2) FLAX OIL is a sure-fire way to get things moving when your child is still blocked up, even after the inclusion of produce and whole grains. The flax seed is tiny, but mighty, and its oil is especially high in fiber. Flax seeds and its oil turns rancid quickly, so always purchase it from the refrigerator case in your whole foods store. For the best taste, mix it in a little juice or in a fruit smoothie. Because flax oil is high in fiber it will naturally keep bowels soft, as long as your child is drinking plenty of water. Follow the recommendations for how much to take. It’s best to start with a small amount and slowly increase. If you give your child too much, a side effect is loose bowels; then decrease the amount given.

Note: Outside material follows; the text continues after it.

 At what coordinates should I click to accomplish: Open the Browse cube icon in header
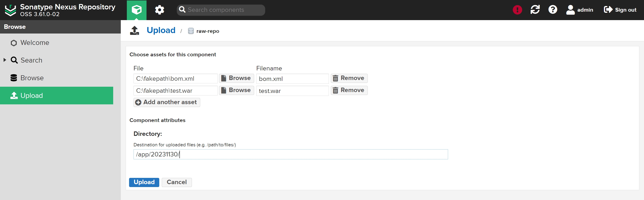[137, 10]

3) PROBIOTICS improve gut flora. Another common factor often overlooked is the health of your child’s gut flora. Gut flora can become unbalanced by illness, stress, and drugs. Poor eating habits (junk foods), chlorinated drinking water, and especially antibiotics damage the intestinal flora. It just makes plain sense, that a drug called an “anti” biotic will kill even the helpful bacteria in the gut. When there is an unbalance in your child’s gut, it often results in constipation. Probiotics are a natural preventative and remedy for the many stomach and bowel issues kids experience. Probiotics can also be purchased at a whole foods store and some are especially made for infants and children.

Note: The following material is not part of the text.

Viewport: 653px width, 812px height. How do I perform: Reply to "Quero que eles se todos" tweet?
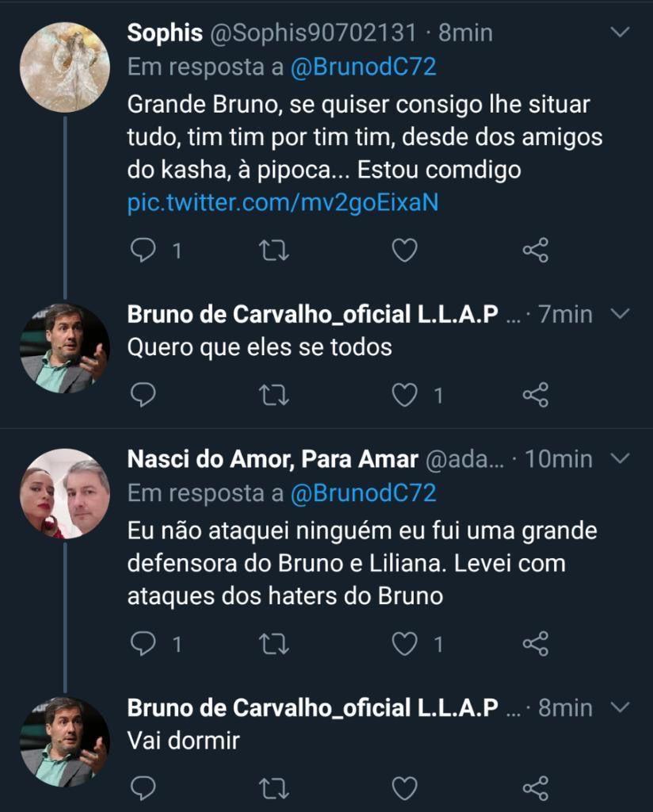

These statements have not been evaluated by the Food and Drug Administration and are not intended to diagnose, treat, cure, or prevent any disease. This information is intended for educational purposes only. It’s not intended for medical advice or other professional services and shouldn’t be considered a substitute for the advice of your personal physician or other medical professional. If your child has a medical or behavioral problem, or you suspect that such a possibility exists, consult your health care provider.